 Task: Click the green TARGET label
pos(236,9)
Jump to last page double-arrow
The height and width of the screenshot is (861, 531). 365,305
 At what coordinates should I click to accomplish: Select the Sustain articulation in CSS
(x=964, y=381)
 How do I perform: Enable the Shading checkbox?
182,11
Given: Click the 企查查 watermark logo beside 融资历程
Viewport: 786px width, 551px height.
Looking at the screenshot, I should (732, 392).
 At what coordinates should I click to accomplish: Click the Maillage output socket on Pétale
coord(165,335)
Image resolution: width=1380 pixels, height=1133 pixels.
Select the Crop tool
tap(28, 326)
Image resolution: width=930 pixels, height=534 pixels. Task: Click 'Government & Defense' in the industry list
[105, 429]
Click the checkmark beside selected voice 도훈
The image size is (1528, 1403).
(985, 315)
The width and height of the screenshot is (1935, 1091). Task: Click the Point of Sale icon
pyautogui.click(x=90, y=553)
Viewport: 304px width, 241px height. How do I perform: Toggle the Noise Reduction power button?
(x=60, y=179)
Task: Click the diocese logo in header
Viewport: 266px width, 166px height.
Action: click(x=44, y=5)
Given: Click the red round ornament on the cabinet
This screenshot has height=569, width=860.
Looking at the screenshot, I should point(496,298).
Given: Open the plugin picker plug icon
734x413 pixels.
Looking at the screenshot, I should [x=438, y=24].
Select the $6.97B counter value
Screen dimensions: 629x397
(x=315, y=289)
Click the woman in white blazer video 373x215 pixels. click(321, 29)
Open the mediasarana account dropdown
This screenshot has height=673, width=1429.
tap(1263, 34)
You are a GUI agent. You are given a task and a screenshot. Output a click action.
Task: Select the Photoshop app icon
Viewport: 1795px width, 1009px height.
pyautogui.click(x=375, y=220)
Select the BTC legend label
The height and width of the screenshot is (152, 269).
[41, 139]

**Short task:**
Can you turn everything from the line containing "The width and" down to the line containing "Action: click(x=44, y=5)" into a Markdown table with the columns Row and Line, numbering each row and skipping any blank lines?

**Result for this exercise:**
| Row | Line |
|---|---|
| 1 | The width and height of the screenshot is (1935, 1091). Task: Click the Point of Sale icon |
| 2 | pyautogui.click(x=90, y=553) |
| 3 | Viewport: 304px width, 241px height. How do I perform: Toggle the Noise Reduction power button? |
| 4 | (x=60, y=179) |
| 5 | Task: Click the diocese logo in header |
| 6 | Viewport: 266px width, 166px height. |
| 7 | Action: click(x=44, y=5) |